MP’in Thorning-Schmidt: Ich habe es ja schon gesagt: Jean-Claude Juncker ist ein sehr guter Kandidat. Ich kenne ihn. Ich kenne ihn als einen pragmatischen Menschen, der im Grunde genommen auch die grundsätzlichen Themen, mit denen wir uns in Europa auseinandersetzen müssen, versteht. Er ist natürlich auch ein sehr erfahrener Politiker. Er ist also ein sehr guter Kandidat.

Aber das Wichtigste, was wir diskutieren müssen, sind wirklich unsere Prioritäten. Wir werden den Kandidaten unterstützen, der die Prioritäten unterstützt, die wir im Europäischen Rat erarbeitet haben, aber natürlich auch einen Kandidaten, der dafür die größtmögliche Unterstützung nicht nur im Europäischen Rat, sondern auch im Europäischen Parlament bekommen kann. Es ist sehr wichtig, einen Kandidaten zu haben, der Resultate hervorbringt. Darum geht es ja bei den europäischen Wahlen, und so interpretieren wir auch das Ergebnis der Wahlen, nämlich dass die Menschen Beschäftigung und Wachstum für die Zukunft haben möchten.

BK’in Merkel: Zuerst einmal möchte ich sagen, dass wir gemeinsam die Position haben, dass wir uns mit den Inhalten beschäftigen wollen.

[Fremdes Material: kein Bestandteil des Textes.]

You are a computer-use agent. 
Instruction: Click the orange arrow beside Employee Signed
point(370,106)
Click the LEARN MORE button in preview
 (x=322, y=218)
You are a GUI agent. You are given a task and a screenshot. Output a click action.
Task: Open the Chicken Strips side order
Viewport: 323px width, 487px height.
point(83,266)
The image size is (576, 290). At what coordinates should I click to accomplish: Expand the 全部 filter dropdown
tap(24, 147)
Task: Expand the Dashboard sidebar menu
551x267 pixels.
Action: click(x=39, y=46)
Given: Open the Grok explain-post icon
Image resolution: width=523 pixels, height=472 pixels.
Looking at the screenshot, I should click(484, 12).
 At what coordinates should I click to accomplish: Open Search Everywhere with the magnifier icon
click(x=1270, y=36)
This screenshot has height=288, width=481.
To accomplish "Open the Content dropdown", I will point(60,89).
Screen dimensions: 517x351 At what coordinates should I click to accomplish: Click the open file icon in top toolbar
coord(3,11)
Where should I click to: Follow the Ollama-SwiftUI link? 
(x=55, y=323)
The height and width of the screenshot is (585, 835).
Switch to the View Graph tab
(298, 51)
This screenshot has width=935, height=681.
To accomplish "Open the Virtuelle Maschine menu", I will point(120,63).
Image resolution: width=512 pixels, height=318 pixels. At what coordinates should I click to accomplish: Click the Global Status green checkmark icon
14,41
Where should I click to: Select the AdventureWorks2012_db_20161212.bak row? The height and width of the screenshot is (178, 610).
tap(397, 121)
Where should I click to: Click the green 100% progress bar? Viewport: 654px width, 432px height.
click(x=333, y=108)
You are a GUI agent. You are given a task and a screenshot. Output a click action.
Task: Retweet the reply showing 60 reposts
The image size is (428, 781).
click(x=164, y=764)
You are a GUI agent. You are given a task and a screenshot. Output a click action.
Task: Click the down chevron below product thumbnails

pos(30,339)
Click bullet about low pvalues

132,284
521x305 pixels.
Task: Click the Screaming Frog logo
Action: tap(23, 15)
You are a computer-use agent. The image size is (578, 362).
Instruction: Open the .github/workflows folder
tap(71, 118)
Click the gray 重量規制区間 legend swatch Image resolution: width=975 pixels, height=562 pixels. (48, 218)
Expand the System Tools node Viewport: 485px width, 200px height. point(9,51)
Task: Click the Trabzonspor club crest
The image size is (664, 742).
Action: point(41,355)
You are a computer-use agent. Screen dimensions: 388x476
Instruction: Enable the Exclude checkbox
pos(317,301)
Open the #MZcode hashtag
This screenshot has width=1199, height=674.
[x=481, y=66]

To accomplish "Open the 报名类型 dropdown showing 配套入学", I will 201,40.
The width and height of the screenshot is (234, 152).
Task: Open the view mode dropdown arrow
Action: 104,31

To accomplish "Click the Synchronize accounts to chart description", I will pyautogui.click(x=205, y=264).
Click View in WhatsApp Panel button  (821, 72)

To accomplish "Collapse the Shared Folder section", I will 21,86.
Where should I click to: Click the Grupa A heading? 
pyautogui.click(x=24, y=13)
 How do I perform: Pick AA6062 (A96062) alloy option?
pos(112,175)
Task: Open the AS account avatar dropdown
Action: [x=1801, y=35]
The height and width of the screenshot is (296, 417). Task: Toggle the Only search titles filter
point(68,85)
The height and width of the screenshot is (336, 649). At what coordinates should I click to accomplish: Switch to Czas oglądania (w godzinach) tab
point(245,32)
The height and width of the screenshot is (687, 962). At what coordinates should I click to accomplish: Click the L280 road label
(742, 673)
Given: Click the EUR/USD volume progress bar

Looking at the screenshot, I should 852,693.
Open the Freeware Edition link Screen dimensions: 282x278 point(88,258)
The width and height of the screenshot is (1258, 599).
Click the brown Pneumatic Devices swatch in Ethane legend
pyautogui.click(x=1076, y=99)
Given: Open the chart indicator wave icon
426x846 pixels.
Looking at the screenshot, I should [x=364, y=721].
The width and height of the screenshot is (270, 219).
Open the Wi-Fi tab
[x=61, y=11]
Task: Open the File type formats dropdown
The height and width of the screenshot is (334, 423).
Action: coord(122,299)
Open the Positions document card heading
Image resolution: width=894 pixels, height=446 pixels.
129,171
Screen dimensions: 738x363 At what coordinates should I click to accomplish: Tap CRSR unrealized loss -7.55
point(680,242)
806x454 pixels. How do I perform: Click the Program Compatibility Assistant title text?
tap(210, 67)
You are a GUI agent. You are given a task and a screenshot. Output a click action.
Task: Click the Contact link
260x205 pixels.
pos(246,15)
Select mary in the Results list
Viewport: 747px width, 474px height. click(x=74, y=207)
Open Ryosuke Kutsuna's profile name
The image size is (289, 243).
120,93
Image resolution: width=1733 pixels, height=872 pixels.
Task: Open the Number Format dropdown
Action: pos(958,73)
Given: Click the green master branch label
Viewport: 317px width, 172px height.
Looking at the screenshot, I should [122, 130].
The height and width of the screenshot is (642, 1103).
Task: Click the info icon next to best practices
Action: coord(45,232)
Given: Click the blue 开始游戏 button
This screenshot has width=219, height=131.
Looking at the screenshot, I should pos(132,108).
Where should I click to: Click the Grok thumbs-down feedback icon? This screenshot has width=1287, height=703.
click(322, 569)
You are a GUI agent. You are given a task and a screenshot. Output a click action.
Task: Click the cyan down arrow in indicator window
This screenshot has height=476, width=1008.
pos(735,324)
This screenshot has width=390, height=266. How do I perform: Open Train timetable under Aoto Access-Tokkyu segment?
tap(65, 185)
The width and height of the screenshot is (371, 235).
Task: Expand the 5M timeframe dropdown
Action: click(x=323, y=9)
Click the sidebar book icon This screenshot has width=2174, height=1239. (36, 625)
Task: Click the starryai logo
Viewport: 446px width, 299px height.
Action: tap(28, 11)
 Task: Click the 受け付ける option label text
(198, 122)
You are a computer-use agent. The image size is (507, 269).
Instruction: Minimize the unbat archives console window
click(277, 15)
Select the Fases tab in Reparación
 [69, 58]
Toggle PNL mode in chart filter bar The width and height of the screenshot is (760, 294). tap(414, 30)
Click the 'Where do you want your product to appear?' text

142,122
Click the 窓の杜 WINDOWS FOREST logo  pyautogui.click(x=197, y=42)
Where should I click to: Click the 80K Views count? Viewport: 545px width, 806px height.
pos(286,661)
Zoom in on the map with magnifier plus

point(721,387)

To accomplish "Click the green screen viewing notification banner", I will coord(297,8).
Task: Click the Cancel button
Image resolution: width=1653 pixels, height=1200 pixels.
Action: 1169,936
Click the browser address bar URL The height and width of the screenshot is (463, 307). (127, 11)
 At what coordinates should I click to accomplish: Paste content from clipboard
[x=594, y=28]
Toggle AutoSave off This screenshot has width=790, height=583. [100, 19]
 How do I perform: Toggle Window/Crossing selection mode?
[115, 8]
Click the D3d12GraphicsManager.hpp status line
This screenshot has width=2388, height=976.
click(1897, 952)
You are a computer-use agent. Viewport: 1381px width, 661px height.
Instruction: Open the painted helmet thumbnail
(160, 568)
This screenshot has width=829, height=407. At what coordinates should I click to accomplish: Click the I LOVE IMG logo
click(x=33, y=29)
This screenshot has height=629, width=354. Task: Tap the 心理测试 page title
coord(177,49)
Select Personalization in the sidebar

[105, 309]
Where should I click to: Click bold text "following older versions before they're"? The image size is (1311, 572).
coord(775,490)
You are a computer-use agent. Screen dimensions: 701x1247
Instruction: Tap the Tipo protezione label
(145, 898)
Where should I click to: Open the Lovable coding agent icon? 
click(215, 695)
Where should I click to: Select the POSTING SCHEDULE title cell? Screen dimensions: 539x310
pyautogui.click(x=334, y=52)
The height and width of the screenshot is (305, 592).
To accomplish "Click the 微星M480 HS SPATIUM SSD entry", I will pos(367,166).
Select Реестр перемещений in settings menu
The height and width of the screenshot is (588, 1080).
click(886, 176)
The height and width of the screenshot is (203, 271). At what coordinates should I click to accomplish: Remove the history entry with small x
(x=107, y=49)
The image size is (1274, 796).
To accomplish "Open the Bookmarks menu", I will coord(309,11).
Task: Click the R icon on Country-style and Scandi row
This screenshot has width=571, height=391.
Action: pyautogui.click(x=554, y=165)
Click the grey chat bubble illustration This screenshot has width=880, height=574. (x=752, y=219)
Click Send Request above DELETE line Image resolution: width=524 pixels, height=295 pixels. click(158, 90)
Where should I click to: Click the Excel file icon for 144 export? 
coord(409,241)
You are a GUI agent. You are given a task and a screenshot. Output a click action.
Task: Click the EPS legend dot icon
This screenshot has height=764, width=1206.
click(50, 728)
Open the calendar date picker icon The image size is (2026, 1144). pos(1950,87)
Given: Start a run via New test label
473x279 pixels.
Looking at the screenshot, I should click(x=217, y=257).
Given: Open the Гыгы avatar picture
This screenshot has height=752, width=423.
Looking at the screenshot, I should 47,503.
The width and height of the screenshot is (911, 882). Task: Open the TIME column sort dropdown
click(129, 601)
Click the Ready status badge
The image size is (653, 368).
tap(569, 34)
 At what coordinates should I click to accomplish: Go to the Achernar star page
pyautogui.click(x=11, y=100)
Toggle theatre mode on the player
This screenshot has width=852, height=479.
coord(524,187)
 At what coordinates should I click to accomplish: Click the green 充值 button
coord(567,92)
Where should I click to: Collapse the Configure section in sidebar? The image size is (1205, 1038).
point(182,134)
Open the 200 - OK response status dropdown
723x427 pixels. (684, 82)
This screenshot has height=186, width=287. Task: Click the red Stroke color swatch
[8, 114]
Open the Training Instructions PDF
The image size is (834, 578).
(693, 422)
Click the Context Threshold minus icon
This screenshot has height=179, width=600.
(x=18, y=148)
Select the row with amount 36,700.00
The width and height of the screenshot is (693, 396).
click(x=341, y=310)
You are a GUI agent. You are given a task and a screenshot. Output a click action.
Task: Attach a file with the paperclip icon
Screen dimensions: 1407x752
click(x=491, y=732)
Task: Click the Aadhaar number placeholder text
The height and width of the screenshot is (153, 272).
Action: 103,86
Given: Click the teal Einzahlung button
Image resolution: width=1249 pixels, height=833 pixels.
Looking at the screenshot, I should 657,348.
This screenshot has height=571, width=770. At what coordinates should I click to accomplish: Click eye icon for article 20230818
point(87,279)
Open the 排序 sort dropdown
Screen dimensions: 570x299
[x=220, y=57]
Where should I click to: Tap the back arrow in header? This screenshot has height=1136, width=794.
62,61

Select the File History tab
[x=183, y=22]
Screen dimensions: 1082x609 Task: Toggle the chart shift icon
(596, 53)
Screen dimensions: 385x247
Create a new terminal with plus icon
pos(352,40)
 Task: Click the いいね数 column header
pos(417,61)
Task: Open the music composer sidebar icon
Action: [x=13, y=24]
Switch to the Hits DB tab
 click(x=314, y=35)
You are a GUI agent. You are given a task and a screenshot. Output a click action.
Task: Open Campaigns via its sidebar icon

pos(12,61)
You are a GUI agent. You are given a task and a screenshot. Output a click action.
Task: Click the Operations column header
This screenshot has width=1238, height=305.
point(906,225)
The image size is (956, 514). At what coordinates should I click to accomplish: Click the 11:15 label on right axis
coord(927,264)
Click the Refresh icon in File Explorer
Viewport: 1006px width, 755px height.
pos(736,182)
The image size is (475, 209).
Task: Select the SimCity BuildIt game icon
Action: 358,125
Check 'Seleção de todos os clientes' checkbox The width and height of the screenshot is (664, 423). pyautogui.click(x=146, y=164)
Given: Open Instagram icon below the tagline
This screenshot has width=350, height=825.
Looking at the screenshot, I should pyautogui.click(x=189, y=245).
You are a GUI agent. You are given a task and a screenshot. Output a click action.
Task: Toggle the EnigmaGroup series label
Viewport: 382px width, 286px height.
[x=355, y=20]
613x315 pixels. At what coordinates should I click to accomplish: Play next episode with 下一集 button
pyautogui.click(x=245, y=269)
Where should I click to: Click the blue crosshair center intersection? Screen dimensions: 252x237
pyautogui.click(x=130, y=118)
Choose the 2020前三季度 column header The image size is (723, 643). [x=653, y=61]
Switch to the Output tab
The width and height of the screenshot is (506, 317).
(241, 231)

Deshalb haben wir auch darüber nachgedacht, wie das in der nächsten Woche funktionieren kann und wie wir das auch mit Herman Van Rompuy noch einmal besprechen werden. Das ist für uns wirklich von größter Bedeutung.

Zweitens habe ich meine Position zu Jean-Claude Juncker dargestellt. Andere haben ihre Position dargestellt. Ich habe immer zwei Dinge gesagt. Das eine ist, dass Deutschland Jean-Claude Juncker als Kommissionspräsident unterstützen wird. Das andere ist, dass wir alle Entscheidungen im europäischen Geist treffen wollen. Das schließt mit ein, dass wir jedes Mitgliedsland ernst nehmen. Das heißt ja nicht, dass man alle Wünsche erfüllen kann, aber das heißt, dass man dann vielleicht an anderer Stelle auch überlegen kann, was für Großbritannien sehr wichtig ist. Für Großbritannien ist, glaube ich, wenn ich das richtig verstanden habe, auch die Frage der Inhalte sehr wichtig. Es geht um die Fragen: Was passiert? Wann und wie setzt sich die Europäische Union für Innovation, Bürokratieabbau, Subsidiarität ein? Was gehört nach Europa? Was gehört in die Nationalstaaten? – Insofern sind wir bereit und bin ich bereit, natürlich auch mit Großbritannien sehr konstruktiv über diese Dinge zu sprechen, um diesem europäischen Geist in den Entscheidungen auch einen großen Raum einzuräumen, selbst wenn man in einer speziellen Frage unterschiedlicher Meinung ist.